**EXERCISE DIRECTIONS**
Everything from the line containing "Where should I click to: Toggle underline" through the last line of the material must be restated word for word, and only that.

§ §

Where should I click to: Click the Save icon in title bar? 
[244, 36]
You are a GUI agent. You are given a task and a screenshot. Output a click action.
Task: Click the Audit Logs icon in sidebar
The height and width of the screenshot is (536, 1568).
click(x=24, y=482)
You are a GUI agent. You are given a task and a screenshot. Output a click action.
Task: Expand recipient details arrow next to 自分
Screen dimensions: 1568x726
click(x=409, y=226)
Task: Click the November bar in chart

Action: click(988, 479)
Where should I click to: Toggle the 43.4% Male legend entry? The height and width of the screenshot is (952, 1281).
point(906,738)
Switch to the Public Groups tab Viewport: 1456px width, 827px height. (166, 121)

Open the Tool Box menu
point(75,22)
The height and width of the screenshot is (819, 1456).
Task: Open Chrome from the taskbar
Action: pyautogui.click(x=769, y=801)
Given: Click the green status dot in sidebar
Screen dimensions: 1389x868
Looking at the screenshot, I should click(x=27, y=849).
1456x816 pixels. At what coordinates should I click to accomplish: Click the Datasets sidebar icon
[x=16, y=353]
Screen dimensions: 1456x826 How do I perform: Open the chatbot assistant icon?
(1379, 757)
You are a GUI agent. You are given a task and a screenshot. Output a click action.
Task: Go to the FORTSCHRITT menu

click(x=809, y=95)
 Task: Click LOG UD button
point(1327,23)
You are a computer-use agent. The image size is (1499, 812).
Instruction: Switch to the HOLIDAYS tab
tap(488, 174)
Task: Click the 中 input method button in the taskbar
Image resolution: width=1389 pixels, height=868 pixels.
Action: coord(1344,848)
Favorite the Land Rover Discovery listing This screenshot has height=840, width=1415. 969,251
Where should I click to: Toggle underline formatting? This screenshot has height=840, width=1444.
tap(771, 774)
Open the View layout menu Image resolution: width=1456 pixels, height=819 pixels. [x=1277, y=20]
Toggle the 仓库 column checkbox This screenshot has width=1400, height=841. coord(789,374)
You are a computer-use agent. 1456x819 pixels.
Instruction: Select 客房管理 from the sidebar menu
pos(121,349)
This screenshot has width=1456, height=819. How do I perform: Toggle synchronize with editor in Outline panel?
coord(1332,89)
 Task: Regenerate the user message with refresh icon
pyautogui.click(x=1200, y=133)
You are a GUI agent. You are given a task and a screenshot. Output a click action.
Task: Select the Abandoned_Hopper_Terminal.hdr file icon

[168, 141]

§ §

**RESPONSE FOR THIS EXERCISE**
Where should I click to: Toggle underline formatting? This screenshot has height=840, width=1444.
tap(771, 774)
Open the View layout menu Image resolution: width=1456 pixels, height=819 pixels. [x=1277, y=20]
Toggle the 仓库 column checkbox This screenshot has width=1400, height=841. coord(789,374)
You are a computer-use agent. 1456x819 pixels.
Instruction: Select 客房管理 from the sidebar menu
pos(121,349)
This screenshot has width=1456, height=819. How do I perform: Toggle synchronize with editor in Outline panel?
coord(1332,89)
 Task: Regenerate the user message with refresh icon
pyautogui.click(x=1200, y=133)
You are a GUI agent. You are given a task and a screenshot. Output a click action.
Task: Select the Abandoned_Hopper_Terminal.hdr file icon

[168, 141]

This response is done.